Dans le cadre de son programme « Entreprise et Progrès entre en résistance », le think tank Entreprises et Progrès a reçu deux grands dirigeants qui continuent leurs transformations durables. Cécile Béliot, directrice générale du groupe Bel, pour qui « l’alimentation est l’enjeu majeur de la transition écologique » a pu s’entretenir avec François Clément-Grandcourt, directeur général de la division briquets chez BIC.
Deux univers différents, l’agroalimentaire et l’industrie, mais qui partagent une même conviction : la transition écologique est une question de survie pour les entreprises.
Pour Bel, nourrir durablement commence dans les sols
« Il n’y a pas un agriculteur au monde qui ne soit inquiet pour la santé de ses sols », rappelle Cécile Béliot.

------------------------------------------------

*Objectif de l'exercice*
D'après le texte de référence, l'agroalimentaire et l'industrie sont deux univers différents. Expliquez ce qui, malgré tout, rapproche les deux dirigeants.

*Matériel fourni*
------------------------------------------------

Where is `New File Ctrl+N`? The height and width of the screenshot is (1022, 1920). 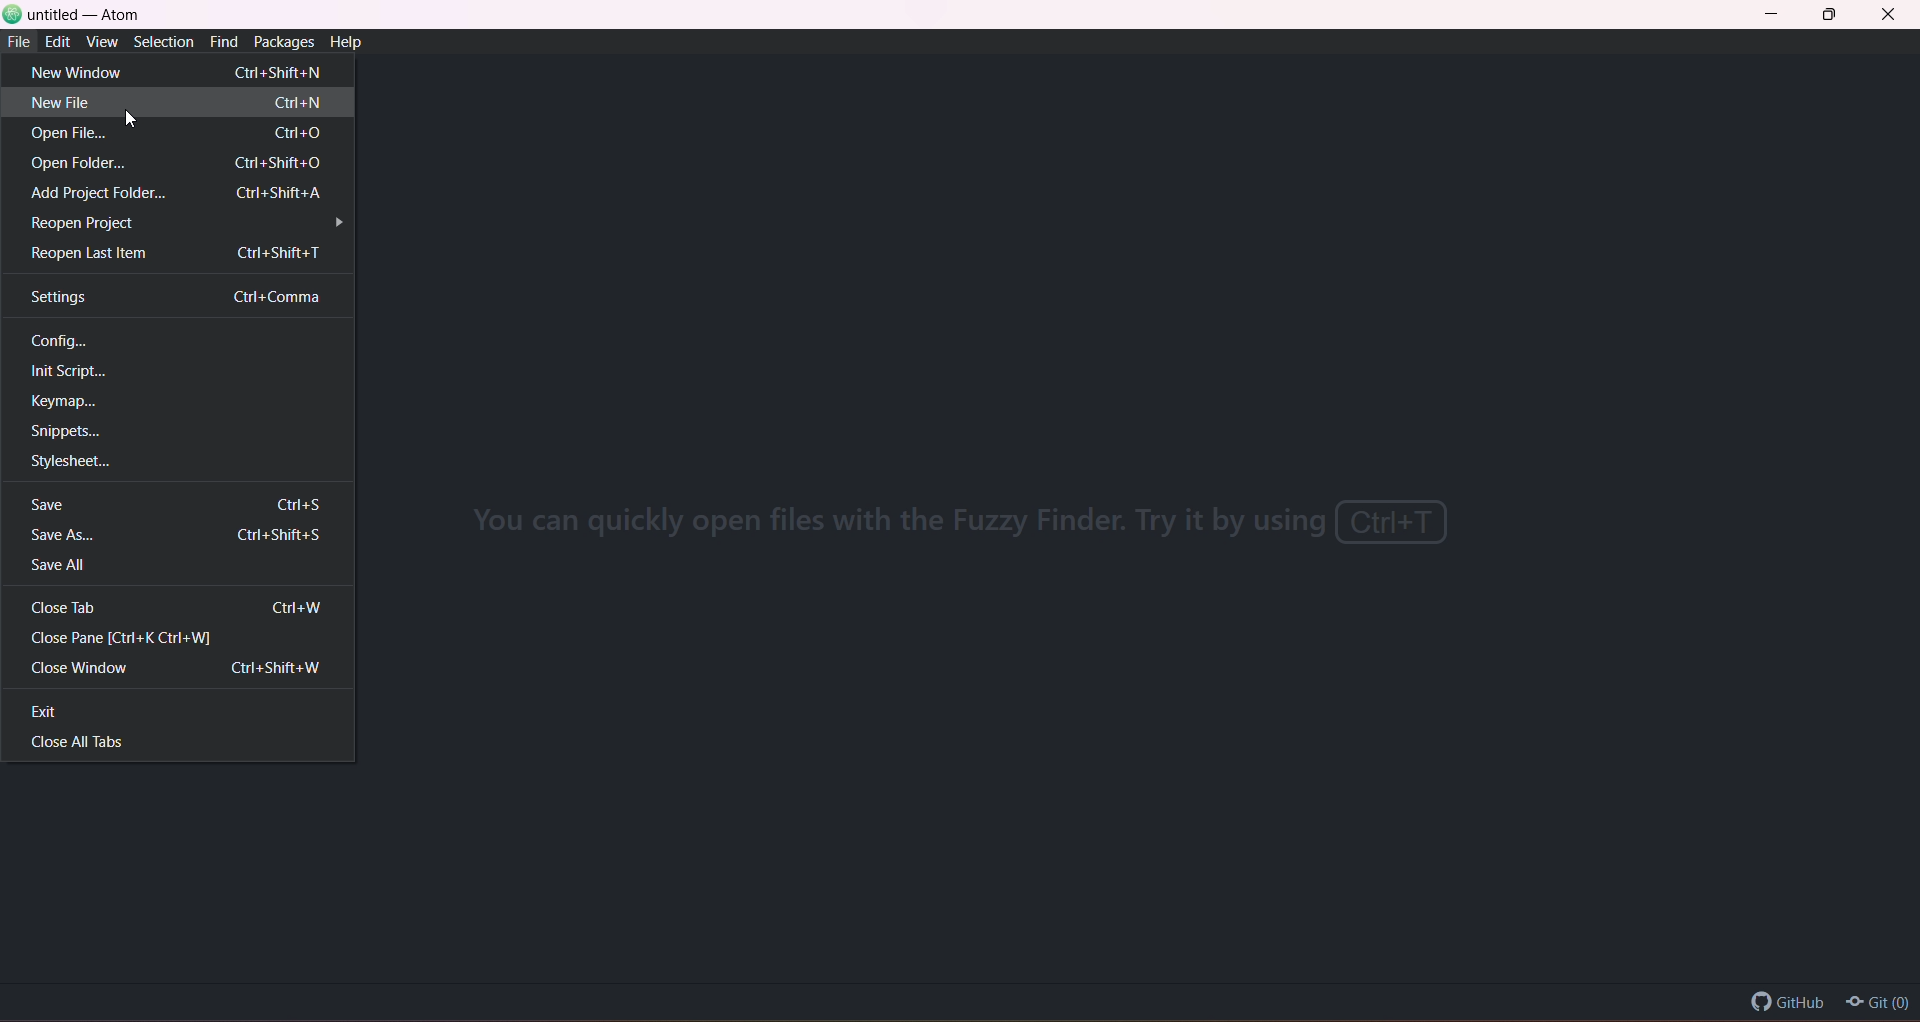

------------------------------------------------

*Réponse attendue*
Ils partagent une même conviction : la transition écologique est une question de survie pour les entreprises.